Records for pointing at text and elements:
◇ ◇ ◇ ◇ ◇

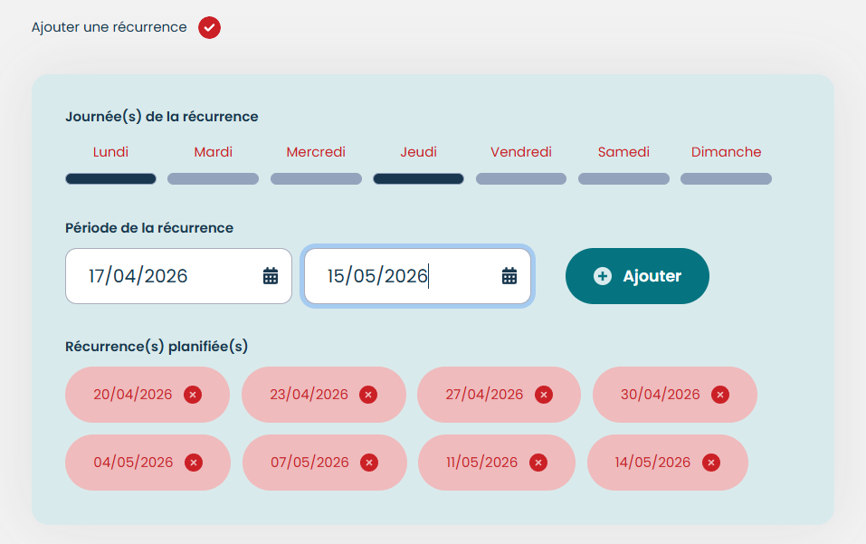The width and height of the screenshot is (866, 544).
Task: Delete the 14/05/2026 recurrence chip
Action: click(x=712, y=463)
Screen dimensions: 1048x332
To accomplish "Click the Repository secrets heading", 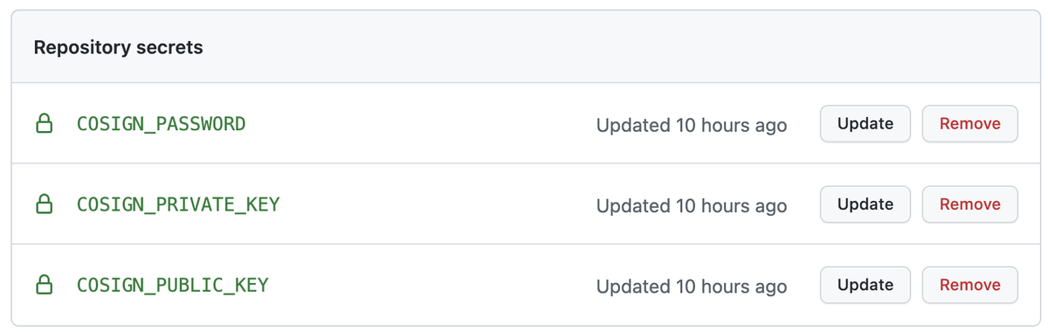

◇ ◇ ◇ ◇ ◇

Exercise brief
Arrange each line of the data above as a Markdown table with the columns "Row" and "Data line", numbering the rows and skipping blank lines. Leave the pictures out.

Answer to the exercise
| Row | Data line |
|---|---|
| 1 | The width and height of the screenshot is (866, 544). |
| 2 | Task: Delete the 14/05/2026 recurrence chip |
| 3 | Action: click(x=712, y=463) |
| 4 | Screen dimensions: 1048x332 |
| 5 | To accomplish "Click the Repository secrets heading",  |